**PASSAGE EXTRAIT:**
Obédience : NC Loge : NC 10/2000


La Franc-Maçonnerie n'est pas une doctrine,
mais une méthode


Pour bien différencier ces deux termes, il serait peut-être utile de se reporter aux définitions dans le dictionnaire.

Doctrine : ensemble des principes, des opinions, des croyances, des idées d’une école littéraire, religieuse ou philosophique.

Méthode :  manière de dire, de faire, d’enseigner une chose suivant certains principes et avec un certain ordre. En philosophie, ensemble des règles et procédés, permettant de parvenir à la vérité. Façon logique de conclure un travail, une réflexion.

Symboliquement, la Franc-Maçonnerie remonte à la création du monde (elle a même adopté un calendrier qui commence à cette « date », 4000 ans avant J.-C.) et elle célèbre la construction du Temple à Jérusalem (Xe siècle av J.-C.) comme son premier grand œuvre : la mort d’Hiram, l’architecte de Salomon, est à l’origine d’un de ses principaux mythes. Des théories nombreuses et fantaisistes veulent lui trouver les filiations avec les sociétés initiatiques de l’Antiquité ou du Moyen-Âge au sein desquelles, par les voies de l’ésotérisme ou de l’observation méthodique, des esprits évolués ou mystiques cherchaient, dans un langage symbolique, à comprendre le monde et à expliquer la place de l’homme dans l’univers.
           
Ainsi, on peut aborder l’étude de la Franc-Maçonnerie en considérant son histoire, en partant des Loges de Francs-Maçons opératifs du Moyen Age, en passant par les mutations et les transformations qui vont donner naissance aux célèbres Constitutions d’Anderson qui, elles-mêmes, règleront l’existence, le mode d’être de la Franc-Maçonnerie moderne appelée souvent Franc-Maçonnerie spéculative.
Mais on peut aussi étudier la Franc-Maçonnerie à partir des Principes qu’elle a voulu se donner et qui la définissent et la caractérisent. Et pour ce qui concerne la Grande Loge de France, en considérant cette Institution, ou plus exactement cet ordre, à partir de ses Déclarations de Principes.   
           
« La Grande Loge de France travaille à la Gloire du Grand Architecte de l’Univers. » En effet, les Francs-Maçons de la Grande Loge de France, dans leurs tenues rituelles, ouvrent et ferment leurs travaux à la Gloire du Grand Architecte de l’Univers. Et la déclaration du Convent de Lausanne, en 1875, nous rappelle que :
« La Franc- Maçonnerie proclame, comme elle a proclamé dès son origine, l’existence d’un principe créateur sous le nom de Grand Architecte de l’Univers. »

**DONNÉES DISPONIBLES:**

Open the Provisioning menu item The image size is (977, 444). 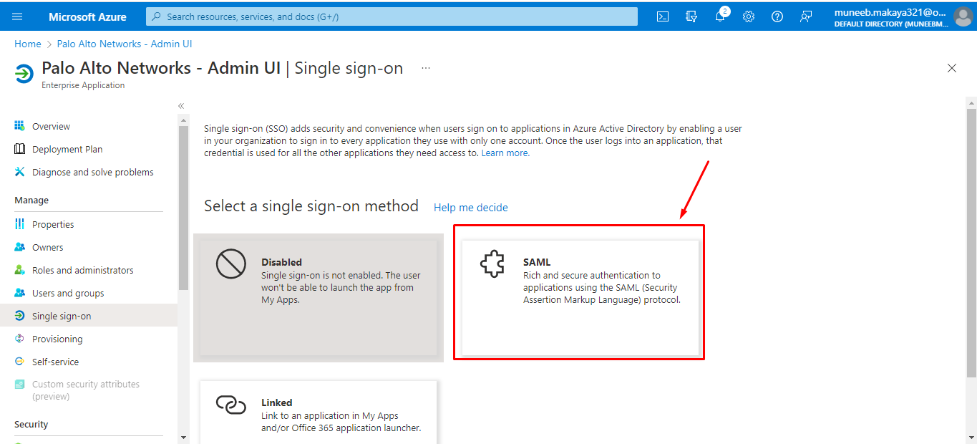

**OBJECTIF:** Recopiez à l'identique, dans le texte sur la franc-maçonnerie, tout ce qui va de « Méthode :  manière de » jusqu'à « travail, une réflexion. » inclus.

**RÉSULTAT ATTENDU:**
Méthode :  manière de dire, de faire, d’enseigner une chose suivant certains principes et avec un certain ordre. En philosophie, ensemble des règles et procédés, permettant de parvenir à la vérité. Façon logique de conclure un travail, une réflexion.